When old stone structures fell into disuse, the ordinary populace saw these historical sites as fair game. Many viewed them like stone quarries - places you could go to collect building materials. It seems almost unbelievable now but that is how it was. It is why the huge medieval castle here in Sheffield disappeared almost entirely and it is why Victorians had the unenviable job of trying to rebuild Hadrian's Wall near England's border with Scotland.

I once observed  the same phenomenon in Kos, Greece. There the ancient Greek medical school, the Asclepeion, was vandalised in the fourteenth century by medieval knights in order to construct a fortress at the entrance to Kos Town's harbour.
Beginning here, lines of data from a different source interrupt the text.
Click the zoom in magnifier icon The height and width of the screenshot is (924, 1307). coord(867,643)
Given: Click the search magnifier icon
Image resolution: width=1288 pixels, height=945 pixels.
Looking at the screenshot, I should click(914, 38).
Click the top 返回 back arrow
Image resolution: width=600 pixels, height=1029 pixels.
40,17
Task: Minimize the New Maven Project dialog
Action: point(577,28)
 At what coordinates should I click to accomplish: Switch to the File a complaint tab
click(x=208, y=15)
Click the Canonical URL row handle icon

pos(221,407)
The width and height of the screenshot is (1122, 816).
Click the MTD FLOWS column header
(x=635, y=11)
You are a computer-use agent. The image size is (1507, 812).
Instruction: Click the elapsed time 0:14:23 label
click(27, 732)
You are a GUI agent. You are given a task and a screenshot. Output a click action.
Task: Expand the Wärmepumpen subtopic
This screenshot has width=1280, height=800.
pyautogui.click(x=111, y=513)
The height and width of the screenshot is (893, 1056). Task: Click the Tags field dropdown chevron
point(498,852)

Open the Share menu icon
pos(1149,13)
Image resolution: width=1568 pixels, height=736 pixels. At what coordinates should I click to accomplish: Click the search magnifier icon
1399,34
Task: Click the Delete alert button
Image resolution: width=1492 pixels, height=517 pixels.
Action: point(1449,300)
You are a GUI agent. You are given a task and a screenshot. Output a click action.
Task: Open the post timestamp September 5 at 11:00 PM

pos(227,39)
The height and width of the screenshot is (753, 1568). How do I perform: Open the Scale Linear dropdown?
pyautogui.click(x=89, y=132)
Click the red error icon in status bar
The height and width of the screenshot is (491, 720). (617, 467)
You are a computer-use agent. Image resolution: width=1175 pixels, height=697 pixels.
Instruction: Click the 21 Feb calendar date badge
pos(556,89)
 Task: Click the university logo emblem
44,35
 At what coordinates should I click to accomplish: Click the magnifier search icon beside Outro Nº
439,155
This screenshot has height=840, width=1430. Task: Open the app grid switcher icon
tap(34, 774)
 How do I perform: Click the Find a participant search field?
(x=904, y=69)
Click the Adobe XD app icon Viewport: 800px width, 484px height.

Even today you can still see writing carved into some of the stones by ancient Greeks a thousand years before the fortress was built.

All of the above is mere preamble before going back to the subject of Sheffield Manor. As soon as this impressive stone settlement on a hill fell into disuse a hundred years after Mary Queen of Scots's sojourn, local homeowners, farmers and builders pillaged the site on a regular basis until a lot of the original stonework simply disappeared. 
The Turret House - shown from a different viewpoint yesterday - is the
only complete building on the site of Sheffield Manor
If each lost stone had a DNA signature you could easily track them down and find them in a wide array of newer structures in the vicinity of the old manor complex. Once that complex was embedded in countryside with swathes of green forest and heathland where stags, wild boar and game birds flourished. 

Now what remains of Sheffield Manor finds itself stranded in the heart of an urban landscape - not leafy suburbia where middle class committees and volunteers would no doubt cradle it - but in a part of the city where there is industry and street after grim street of low-cost social housing - where survival understandably matters more than heritage.
20h century gates with Sheffield's coat of arms





21 comments:

  1. Human behaviour has changed little through the centuries....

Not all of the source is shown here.